- Born: 1944 (age 80–81) Kansas City, Missouri, U.S.
- Education: University of Kansas (BFA)
- Occupation: Photographer

= Terry Evans (photographer) =

American photographer (born 1944)

Terry Evans (born 1944) is an American photographer. After growing up in Kansas City, she moved to Salina, Kansas, where she was inspired to explore the themes of human relationship with the land. Evans' work explores the environmental impact of humans on the landscape in the American Midwest and is notable for aerial perspective photos of prairies. Her work has been collected by several Museums including the Museum of Modern Art in New York, and the Whitney Museum of American Art. In 1996, she was awarded a Guggenheim Fellowship for her work in photography.

== Life and work ==
Evans was born in Kansas City, Missouri, in 1944. Evan's career as an artist started in 1968, when she graduated from the University of Kansas with a BFA in painting and commercial art. With no formal training in photography, Evans' father taught her the basics and helped develop the skills of what is now her preferred medium. Early in her career, Evans began to take on photojournalistic work consisting of mostly mundane subjects of interest to her, documenting poverty, farmers, her own family, and the residents of her hometown. A decade after graduating, the direction of Evans' career took a turn, when she began photographing isolated areas of untouched prairie land. What started out as a favor to photograph "virgin prairies" for a friend, turned into a subject that would drive Evans' career as a photographer. Interested in the prairies ecology and ground pattern, Evans thought "if I could understand this ecosystem and see these patterns that I would understand how the universe worked". By the 1980s, her attention shifted from pristine prairies to the larger inhabited prairie its pressure on ecology.

== Notable projects ==

=== Ancient Prairies, 2019 ===
Since 1978, the prairie ecosystem has been the main point of interest and driving theme in Evans' photographic projects. The interest began over 40 years ago, when she started photographing undisturbed "virgin" prairies. In her recent series, Ancient Prairies, Terry Evans returns to these untouched prairies, breaking down their ecosystems and their different components. Within this body of work, Evans has created large-scale images that consist of patchworks of different individual photographs to show the ecological complexities that make up the prairie environment. Serving as a tribute to the relationship between humans and nature, Ancient Prairies provides insight into the importance of human care, and reminds the viewer of the beauty behind these landscapes.

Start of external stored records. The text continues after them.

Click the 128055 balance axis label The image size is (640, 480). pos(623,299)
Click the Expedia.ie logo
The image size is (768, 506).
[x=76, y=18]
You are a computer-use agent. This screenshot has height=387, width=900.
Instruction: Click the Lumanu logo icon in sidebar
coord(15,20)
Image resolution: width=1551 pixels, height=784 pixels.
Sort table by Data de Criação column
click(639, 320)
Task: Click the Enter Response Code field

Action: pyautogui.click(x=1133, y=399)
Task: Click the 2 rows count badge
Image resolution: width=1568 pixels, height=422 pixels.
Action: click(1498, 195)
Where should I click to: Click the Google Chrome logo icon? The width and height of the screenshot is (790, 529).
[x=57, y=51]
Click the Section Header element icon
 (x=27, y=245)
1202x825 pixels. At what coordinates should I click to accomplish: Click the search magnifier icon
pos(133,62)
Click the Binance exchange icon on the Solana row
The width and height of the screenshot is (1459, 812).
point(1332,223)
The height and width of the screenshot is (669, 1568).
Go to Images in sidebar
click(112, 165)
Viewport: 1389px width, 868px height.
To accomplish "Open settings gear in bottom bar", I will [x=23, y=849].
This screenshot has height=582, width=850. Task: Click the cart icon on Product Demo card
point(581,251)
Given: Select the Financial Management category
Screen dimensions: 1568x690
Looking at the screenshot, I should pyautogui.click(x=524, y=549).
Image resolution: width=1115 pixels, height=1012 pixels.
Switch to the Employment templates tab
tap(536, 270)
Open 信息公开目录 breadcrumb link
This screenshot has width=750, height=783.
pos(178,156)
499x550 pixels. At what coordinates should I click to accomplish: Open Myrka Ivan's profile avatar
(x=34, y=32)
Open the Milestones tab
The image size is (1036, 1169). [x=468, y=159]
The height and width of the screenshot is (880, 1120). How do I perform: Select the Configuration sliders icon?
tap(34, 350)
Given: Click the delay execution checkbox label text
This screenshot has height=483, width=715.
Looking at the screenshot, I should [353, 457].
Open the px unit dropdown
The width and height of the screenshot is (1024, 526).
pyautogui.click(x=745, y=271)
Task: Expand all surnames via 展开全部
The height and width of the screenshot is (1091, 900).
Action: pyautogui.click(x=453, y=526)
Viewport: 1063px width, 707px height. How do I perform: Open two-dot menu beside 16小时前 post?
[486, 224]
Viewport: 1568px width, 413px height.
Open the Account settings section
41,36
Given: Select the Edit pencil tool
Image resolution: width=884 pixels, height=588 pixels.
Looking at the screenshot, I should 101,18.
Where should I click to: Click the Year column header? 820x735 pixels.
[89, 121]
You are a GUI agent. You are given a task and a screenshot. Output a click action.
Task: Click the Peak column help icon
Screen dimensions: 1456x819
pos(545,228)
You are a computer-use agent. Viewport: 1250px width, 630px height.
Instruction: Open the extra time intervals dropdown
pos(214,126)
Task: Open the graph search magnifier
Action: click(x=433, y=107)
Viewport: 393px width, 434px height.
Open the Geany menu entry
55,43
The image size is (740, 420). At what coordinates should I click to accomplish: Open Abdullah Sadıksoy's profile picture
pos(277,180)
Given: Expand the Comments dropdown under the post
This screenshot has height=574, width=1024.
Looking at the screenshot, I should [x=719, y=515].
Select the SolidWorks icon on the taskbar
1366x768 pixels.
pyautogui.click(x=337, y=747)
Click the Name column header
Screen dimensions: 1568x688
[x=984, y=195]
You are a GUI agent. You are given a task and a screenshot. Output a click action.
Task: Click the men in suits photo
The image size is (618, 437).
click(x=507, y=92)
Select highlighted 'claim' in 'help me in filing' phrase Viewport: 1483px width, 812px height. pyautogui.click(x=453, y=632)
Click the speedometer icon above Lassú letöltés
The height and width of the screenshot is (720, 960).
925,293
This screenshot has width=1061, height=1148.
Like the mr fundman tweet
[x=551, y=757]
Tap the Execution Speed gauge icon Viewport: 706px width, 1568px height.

=== Meet me at the Trinity, 2013–2014 ===
In 2013, Evans explored the relationship between people and their local environments, particularly that of the Trinity River in Fort Worth, Texas and its recreational users. Inspired by the work of painter George Caleb Bingham and his paintings of Missouri River scenes, Meet Me at the Trinity focuses on the activities and events that take place along the site such as fishing, swimming, concerts and festivals. In 1928, the moving of the river's West and Elm fork into new riverbeds altered the landscape drastically, resulting in an increase of pollution from runoff. Despite the River's current state, Evans creatively documented Trinity River by using her aerial-photo technique, focusing on form, color and the individuals that encompass the space.

=== Canada to Texas, 1996 ===
In 1996, Evans starting working on a body of work that studied the mixed-grass prairie landscape from its northern border in Canada, to its southern border in Texas. During this project, a new form of photography was used by the photographer, aerial photography. From a Cessna 172 aircraft, Evans photographed the landscape from miles above over the course of several years, creating captivating images. Interested in how the landscape changes from North to South, Evans was interested in capturing the landscape in a way that could tell stories about the prairies, showing its history and beauty, even when the land appeared to be damaged by development and fracking. The photographs Evans created in this series guided her photographic career, laying the groundwork for following projects and commissioned works.

== Retrospectives, grants and achievements ==
Over the course of her career, Terry Evans has been awarded several grants, including the 1996 John Simon Guggenheim Memorial Fellowship, and the 2006 Anonymous Was a Woman Fellowship. In 2012, the Nelson-Atkins Museum of Art in Kansas City, Missouri exhibited the photographers first retrospective titled "Heartland: The Photographs of Terry Evans". The retrospective consisted on 100 photographs from Evans, ranging from early black and white portrait work starting in 1971, to the recent colorful images of aerial landscapes. Evans' major publications include Revealing Chicago: An Aerial Portrait, Disarming the Prairie, and Prairie: Images of Ground and Sky.